The optimal duration of adjuvant imatinib is not known, and the only available data show the efficacy of 1-year treatment on RFS. Further clinical trials, which have already fully accrued, should address this issue satisfactorily. Two phase III trials aim to answer some of the outstanding questions on imatinib adjuvant therapy, the EORTC 62024 and SSG XVIII trials. The EORTC 62024 clinical trial is a controlled randomized trial comparing adjuvant imatinib (400 mg daily) for 2 years versus no further therapy after complete surgery for intermediate- and high-risk patients with localized, completely resected GIST expressing KIT. In this study the risk stratification is based on both size and mitotic index. Target accrual of 900 patients has been reached. The primary end-point is OS, with RFS, relapse-free interval, and safety as secondary end-points. Following the early interruption of the ACOSOG Z9001 trial, another secondary end-point was added: time to imatinib failure. Logically, this end-point provides a good surrogate for definitive efficacy of adjuvant therapy. This trial will also provide important information on the question of the optimal treatment duration.

The SSG XVIII study is an open-label, randomized, prospective, phase III trial, and includes patients with high-risk GIST treated with imatinib (400 mg daily) for either 1 or 3 years. The accrual target of 400 patients has been met. The primary objective is to investigate the RFS within the first 5 years following diagnosis. Secondary objectives are the investigation of feasibility of adjuvant imatinib therapy, OS, and GIST-specific survival. Although the results of the SSG XVIII/AIO trial comparing 1 versus 3 years are not yet available, it is likely that RFS will be better for the 3-year arm, since there is no reason to believe that the outcome of patients may be different in the minimal residual disease setting.
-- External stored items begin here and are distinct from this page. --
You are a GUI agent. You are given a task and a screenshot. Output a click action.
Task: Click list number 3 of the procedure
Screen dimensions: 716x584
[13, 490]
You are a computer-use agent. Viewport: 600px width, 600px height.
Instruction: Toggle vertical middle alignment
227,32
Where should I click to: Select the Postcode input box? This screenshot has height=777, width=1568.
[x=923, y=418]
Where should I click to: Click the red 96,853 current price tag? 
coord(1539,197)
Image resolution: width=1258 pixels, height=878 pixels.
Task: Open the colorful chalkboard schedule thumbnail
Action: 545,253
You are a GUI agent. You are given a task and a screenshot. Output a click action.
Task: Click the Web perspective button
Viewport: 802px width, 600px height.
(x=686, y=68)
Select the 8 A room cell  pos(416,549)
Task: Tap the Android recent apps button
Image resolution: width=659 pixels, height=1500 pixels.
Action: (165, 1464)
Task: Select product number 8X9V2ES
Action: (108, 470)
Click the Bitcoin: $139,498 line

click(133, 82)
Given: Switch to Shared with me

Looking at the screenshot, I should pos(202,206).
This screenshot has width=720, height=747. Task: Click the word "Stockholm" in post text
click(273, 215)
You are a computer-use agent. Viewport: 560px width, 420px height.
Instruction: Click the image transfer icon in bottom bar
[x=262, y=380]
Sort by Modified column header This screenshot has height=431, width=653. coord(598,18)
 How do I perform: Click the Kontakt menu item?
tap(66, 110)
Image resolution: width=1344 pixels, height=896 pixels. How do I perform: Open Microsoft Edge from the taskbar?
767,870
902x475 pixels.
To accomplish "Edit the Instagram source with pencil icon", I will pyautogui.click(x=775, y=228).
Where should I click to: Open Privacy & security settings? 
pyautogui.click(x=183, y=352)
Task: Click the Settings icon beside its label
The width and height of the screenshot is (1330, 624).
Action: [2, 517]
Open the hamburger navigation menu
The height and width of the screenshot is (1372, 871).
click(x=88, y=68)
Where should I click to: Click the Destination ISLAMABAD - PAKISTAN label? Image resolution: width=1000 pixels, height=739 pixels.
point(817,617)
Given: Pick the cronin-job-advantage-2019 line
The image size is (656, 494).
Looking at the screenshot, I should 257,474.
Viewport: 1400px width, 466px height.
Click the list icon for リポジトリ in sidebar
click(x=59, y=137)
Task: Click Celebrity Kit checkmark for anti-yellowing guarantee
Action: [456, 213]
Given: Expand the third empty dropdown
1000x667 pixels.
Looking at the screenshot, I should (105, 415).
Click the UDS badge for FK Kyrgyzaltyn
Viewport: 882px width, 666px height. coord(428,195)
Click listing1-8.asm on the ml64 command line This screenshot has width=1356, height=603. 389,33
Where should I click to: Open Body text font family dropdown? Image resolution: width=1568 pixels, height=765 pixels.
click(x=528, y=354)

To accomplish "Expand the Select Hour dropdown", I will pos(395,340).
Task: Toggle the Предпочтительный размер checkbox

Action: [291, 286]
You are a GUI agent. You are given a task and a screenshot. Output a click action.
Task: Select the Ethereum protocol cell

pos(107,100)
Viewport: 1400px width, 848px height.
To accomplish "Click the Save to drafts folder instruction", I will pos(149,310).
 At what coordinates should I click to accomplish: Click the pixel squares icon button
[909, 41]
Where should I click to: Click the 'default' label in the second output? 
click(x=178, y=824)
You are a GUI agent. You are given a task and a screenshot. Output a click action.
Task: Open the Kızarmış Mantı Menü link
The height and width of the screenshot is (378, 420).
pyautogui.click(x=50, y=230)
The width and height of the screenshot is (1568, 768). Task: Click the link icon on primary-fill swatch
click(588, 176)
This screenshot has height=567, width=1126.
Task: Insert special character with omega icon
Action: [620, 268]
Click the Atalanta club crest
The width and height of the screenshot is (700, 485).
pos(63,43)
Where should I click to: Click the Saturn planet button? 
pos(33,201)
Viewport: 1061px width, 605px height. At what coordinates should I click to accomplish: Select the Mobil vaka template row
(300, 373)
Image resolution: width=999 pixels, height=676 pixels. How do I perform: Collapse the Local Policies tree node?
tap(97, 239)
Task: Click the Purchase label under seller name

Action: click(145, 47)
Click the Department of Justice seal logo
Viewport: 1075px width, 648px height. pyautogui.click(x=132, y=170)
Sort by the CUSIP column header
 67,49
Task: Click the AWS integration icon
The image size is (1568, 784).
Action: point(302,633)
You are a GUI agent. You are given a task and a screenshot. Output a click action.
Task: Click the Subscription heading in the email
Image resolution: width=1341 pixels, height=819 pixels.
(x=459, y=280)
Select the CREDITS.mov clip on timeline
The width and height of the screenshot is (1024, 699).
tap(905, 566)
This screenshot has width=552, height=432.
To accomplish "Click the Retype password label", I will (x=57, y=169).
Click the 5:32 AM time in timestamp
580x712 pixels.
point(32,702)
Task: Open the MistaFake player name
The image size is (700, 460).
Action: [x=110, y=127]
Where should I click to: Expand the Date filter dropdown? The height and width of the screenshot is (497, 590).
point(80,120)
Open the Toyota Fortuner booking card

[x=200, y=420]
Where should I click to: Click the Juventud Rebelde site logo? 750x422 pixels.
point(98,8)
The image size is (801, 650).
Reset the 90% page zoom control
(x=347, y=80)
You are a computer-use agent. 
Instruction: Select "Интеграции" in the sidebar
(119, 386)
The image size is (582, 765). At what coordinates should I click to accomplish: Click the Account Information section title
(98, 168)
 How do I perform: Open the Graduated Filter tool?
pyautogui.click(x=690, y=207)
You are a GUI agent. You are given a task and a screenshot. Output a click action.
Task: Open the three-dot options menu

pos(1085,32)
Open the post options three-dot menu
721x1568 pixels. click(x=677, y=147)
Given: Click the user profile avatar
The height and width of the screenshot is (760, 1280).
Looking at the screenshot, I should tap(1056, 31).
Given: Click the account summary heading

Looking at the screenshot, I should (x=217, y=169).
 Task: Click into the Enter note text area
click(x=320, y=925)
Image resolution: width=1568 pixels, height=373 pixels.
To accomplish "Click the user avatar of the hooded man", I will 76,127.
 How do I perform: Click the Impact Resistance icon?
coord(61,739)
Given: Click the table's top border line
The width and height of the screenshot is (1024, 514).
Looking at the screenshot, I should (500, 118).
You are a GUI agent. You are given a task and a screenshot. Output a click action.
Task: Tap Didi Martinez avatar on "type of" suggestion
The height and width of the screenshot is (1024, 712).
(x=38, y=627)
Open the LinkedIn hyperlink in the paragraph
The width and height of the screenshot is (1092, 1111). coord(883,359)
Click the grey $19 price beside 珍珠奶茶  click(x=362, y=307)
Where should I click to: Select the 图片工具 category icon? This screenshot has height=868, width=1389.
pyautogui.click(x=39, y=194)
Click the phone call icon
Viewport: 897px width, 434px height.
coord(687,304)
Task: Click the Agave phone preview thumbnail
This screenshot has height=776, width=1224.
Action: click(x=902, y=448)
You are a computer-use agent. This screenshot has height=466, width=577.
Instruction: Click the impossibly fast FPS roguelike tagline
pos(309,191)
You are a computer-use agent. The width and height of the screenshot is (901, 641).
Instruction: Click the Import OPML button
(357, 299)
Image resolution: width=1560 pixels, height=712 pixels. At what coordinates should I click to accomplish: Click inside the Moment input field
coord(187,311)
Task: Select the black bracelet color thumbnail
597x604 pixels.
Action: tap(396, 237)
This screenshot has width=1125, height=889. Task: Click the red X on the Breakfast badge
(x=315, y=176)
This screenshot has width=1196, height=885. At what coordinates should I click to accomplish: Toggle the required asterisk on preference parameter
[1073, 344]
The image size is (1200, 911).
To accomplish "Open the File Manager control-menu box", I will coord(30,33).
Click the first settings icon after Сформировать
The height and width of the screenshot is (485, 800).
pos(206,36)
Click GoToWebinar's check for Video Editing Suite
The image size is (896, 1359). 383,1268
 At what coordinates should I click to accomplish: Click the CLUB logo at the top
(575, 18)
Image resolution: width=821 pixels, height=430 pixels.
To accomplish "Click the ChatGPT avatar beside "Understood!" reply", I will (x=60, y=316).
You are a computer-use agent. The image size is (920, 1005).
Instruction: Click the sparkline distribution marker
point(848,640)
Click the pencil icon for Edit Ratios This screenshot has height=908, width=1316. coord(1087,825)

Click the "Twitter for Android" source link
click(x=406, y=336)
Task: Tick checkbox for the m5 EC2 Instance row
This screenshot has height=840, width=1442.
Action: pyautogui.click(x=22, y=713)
However, only the SSG XVIII/AIO trial will provide a conclusive, reliable answer to the question of optimal duration of adjuvant therapy.

Dose

KIT exon 9 mutated tumors benefit from a 800 mg/day dose in an advanced phase, but the effect of such dose in the adjuvant setting has not yet been explored.21,48 Similarly, some (but not all) exon 18 PDGFRA mutations such as D842V, which are seen in gastric GISTs, appear to be relatively indolent but are less likely to be as sensitive as GISTs with KIT mutations in the adjuvant setting, even though this needs to be formally explored, as data are available at this stage only in vitro and in a metastatic setting.49,50 The question of whether different molecular subtypes of GIST should receive different adjuvant treatment will need to be carefully addressed in the currently ongoing or completed studies.

Conclusion

From the studies conducted so far, it is clear that high-risk GIST patients need treatment, but we do not know to what extent imatinib will improve OS. It seems very likely that 1 year of imatinib is not enough for those who do need it. The SSG XVIII and EORTC studies will help to answer the question of the optimal duration treatment and survival. When the question of risk assessment by different criteria15,40,42 arises, the decision should always be made on the most stringent assessment. Today, physicians and patients are therefore put in a difficult situation of not having all the answers (ultimate benefit in terms of OS, optimal duration of treatment, prevent or delay of relapse, and so on) with which to make a meaningful and scientifically based decision.